→ Document extract
━━━━━━━━━━━━━━━━

Staff Photos: Sue Ann Kuhn-Smith :The trees and flowers of spring are beautiful to the eyes, but can wreak havoc on the sinuses. Allergy sufferers beware: The pollen countis expected to remain sky high for the remainder of the week.


COVINGTON -- Monday was a record day for pollen in Georgia.

The pollen count was 8,164 on Monday, the highest ever recorded in metro Atlanta, according to the Atlanta Allergy and Asthma Clinic. The previous record of 6,013 was set on April 12, 1999.

"I think it's the perfect storm of having a very mild winter with a decent amount of rainfall and then the warm temperatures persisting. Once we start to get a lot of pollen going, it's going to keep coming like crazy," said Dr. Kevin Schaffer with Atlanta Allergy and Asthma Clinic. "I suspect it will be extremely high for the next week or so. Anything above 500 we consider to be the extremely high range."

Grass and weed season has yet to even start, so more pollen is in store in the coming weeks, Schaffer said.

Oak, pine, mulberry, sycamore, sweetgum and birch trees are the primary pollen sources right now. Tree pollen is extremely high, while grass and weed pollen is low, according to Atlanta Allergy and Asthma.

Most of the yellow pollen blanketing cars and sidewalks is pine pollen, which does not produce a large allergic response -- it's the pollen that is invisible that causes the most problems, according Atlanta Allergy and Asthma.

━━━━━━━━━━━━━━━━

→ Dataset extract
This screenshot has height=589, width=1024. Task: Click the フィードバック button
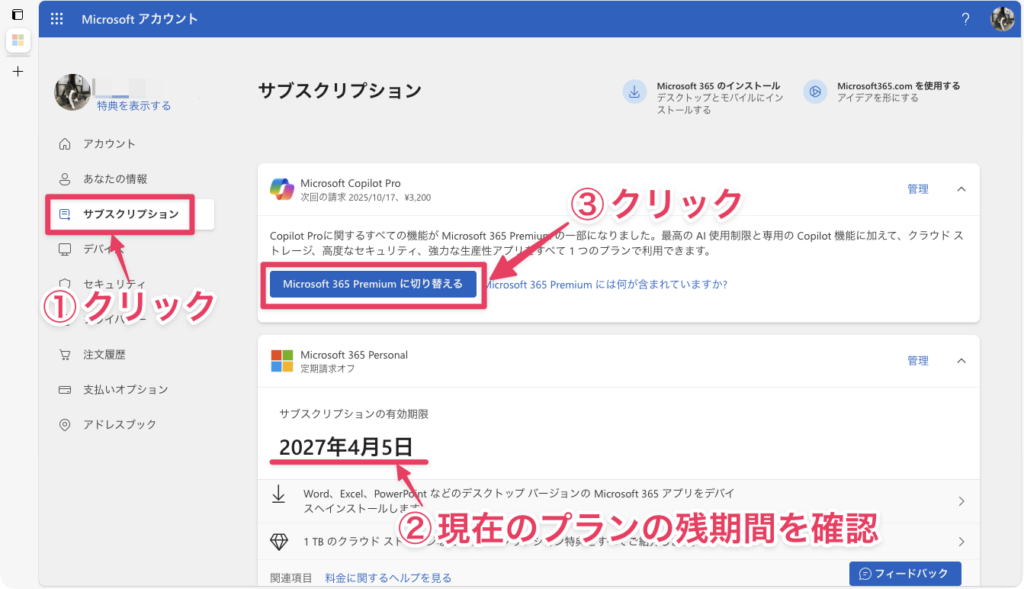click(905, 574)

━━━━━━━━━━━━━━━━

→ Required actions
**A)** Duplicate the passage of the pollen article from "The pollen count was" to "April 12, 1999.".
**B)** Summarize the pollen article in two sentences.

→ Outputs for the tasks
**A)**
The pollen count was 8,164 on Monday, the highest ever recorded in metro Atlanta, according to the Atlanta Allergy and Asthma Clinic. The previous record of 6,013 was set on April 12, 1999.

**B)** Monday's pollen count in metro Atlanta reached 8,164, the highest ever recorded, topping the previous record of 6,013 set on April 12, 1999, according to the Atlanta Allergy and Asthma Clinic. Dr. Kevin Schaffer attributed the spike to a mild winter with decent rainfall followed by persistent warm temperatures, and with tree pollen now extremely high and grass and weed season yet to start, more pollen is expected in the coming weeks.